Spinach and Mushroom Egg White Frittata
This frittata features sautéed brown mushrooms and fresh spinach folded into fluffy, light egg whites, finished under a broiler to puff and set the eggs. The modest seasoning with kosher salt and Parmesan cheese provides a delicate savory note. It offers a protein-rich, vegetable-packed dish with a tender texture and mild earthiness from the mushrooms and spinach.
Ingredients
- 2-3 brown mushrooms sliced
- spinach handful, fresh
- 1 cup egg white
- kosher salt
- 2 tablespoons Parmesan Cheese grated
- hot sauce if desired
Instructions
- Preheat the oven or toaster oven to broil.
- Spray a 7-inch non-stick fry pan with cooking spray and heat on medium heat. Add the sliced mushrooms and cook for 2-3 minutes, turning once or twice. Add the fresh spinach and cook for 1-2 minutes or until the spinach has wilted.

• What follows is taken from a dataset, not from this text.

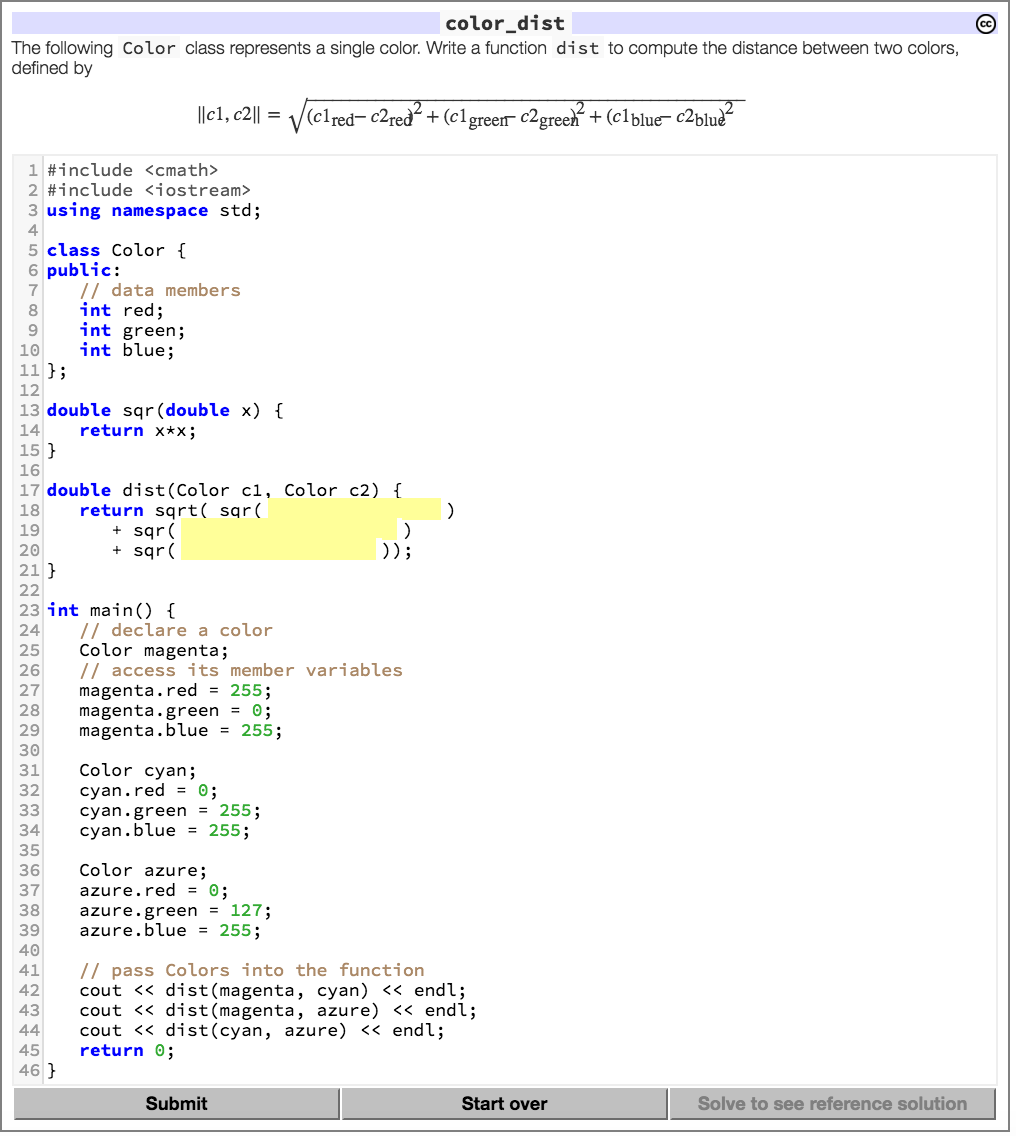This screenshot has height=1136, width=1016.
Task: Click the 'class Color {' code line
Action: pos(117,250)
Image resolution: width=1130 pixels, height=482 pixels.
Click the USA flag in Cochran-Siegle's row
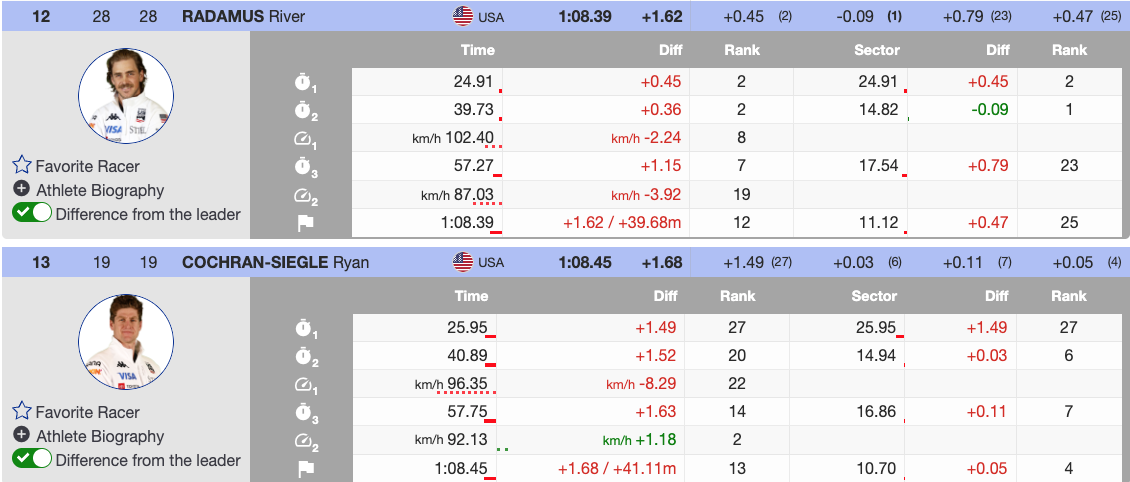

- Whisk the egg whites in a bowl until light and frothy, add a pinch of kosher salt and pour into the mushroom and spinach mixture. Sprinkle with 1 tablespoon of the parmesan. Let the eggs cook undisturbed until the edges of the egg whites start to cook through and turn a more solid white. Gently lift the edges of the egg whites and tilt the pan so the uncooked egg runs under the cooked part and cook for another minute.
- Transfer the fry pan to the oven and broil for 2-3 minutes or until the eggs have puffed and have cooked through. Remove from the oven and sprinkle with the remaining parmesan cheese. Cut into wedges and serve with hot sauce if desired.